A Free Syrian Army fighter walks past a torn poster amid the rubble in the old city of Aleppo August 27, 2013. REUTERS/Muzaffar Salman (SYRIA - Tags: POLITICS CONFLICT) - GM1E98S046P01

Executive summary

Beginning as early as 2012, the Bashar Assad regime in Syria has worked to put in place the legal and regulatory authorities to implement an ambitious vision of reconstruction as a process of authoritarian stabilization. With its military victory close at hand, the regime’s intent is to use reconstruction to reimpose its authority, tighten its control over Syria’s society and economy, and fundamentally alter Syria’s demography to achieve what Assad himself has characterized as a “healthier and more homogenous society.”

The odds that it will achieve these aims are high. Contrary to views of the Assad regime as too severely weakened by eight years of conflict to reassert its authority, it faces relatively few obstacles in its drive to reimpose its control. The reasons for this are rooted in the nature of the Assad regime and in how Syria’s conflict unfolded, defying widely-held assumptions about the effects of civil war on pre-war institutions and governance practices, and creating a post-conflict landscape that the regime will find relatively easy to navigate. Today, for all intents and purposes, the structure, governance, and organization of post-conflict reconstruction in Syria are settled issues. The Assad regime has consolidated its dominance over the levers of reconstruction, rendering it virtually impervious to external pressure.

This assessment of Syria’s post-conflict landscape poses challenges for both policymakers and development practitioners. To date, however, neither have addressed its implications for policy or how Syria’s experience challenges the core assumptions that dominate current approaches to reconstruction. This paper argues that both policy and practice rest on problematic assumptions and calls for a fundamental rethinking of what the options are for those hoping to shape Syria’s post-conflict trajectory.

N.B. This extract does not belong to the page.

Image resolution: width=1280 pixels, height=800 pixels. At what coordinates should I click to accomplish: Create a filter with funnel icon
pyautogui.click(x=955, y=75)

The disconnect between policy and practice, on the one hand, and conditions on the ground, on the other hand, is due in no small measure to the blinkered effects of interpreting Syria through the lens of “fragility.” Syria is regularly held out as an example of a fragile state driven into conflict by the cumulative effects of poor governance and dysfunctional institutions. It is more accurate, however, to describe Syria as a “fierce” state: one in which ruling elites elevate survival above all else and design institutions to support this aim. In fierce states, the consolidation of such institutions and their effectiveness is often tied to attributes that directly contradict those seen as necessary to overcome fragility, including accountability, voice, equity, transparency, and inclusion. Instead, governance in fierce states is managed as an expression of a zero-sum existential struggle in which conflict reinforces the determination of a ruling elite to defend existing institutional arrangements by force. Not all fierce states survive challenges on the scale of those confronted by the Assad regime. Those that do, however, credit their survival to the very institutions, norms, and practices that reconstruction orthodoxy targets for reform.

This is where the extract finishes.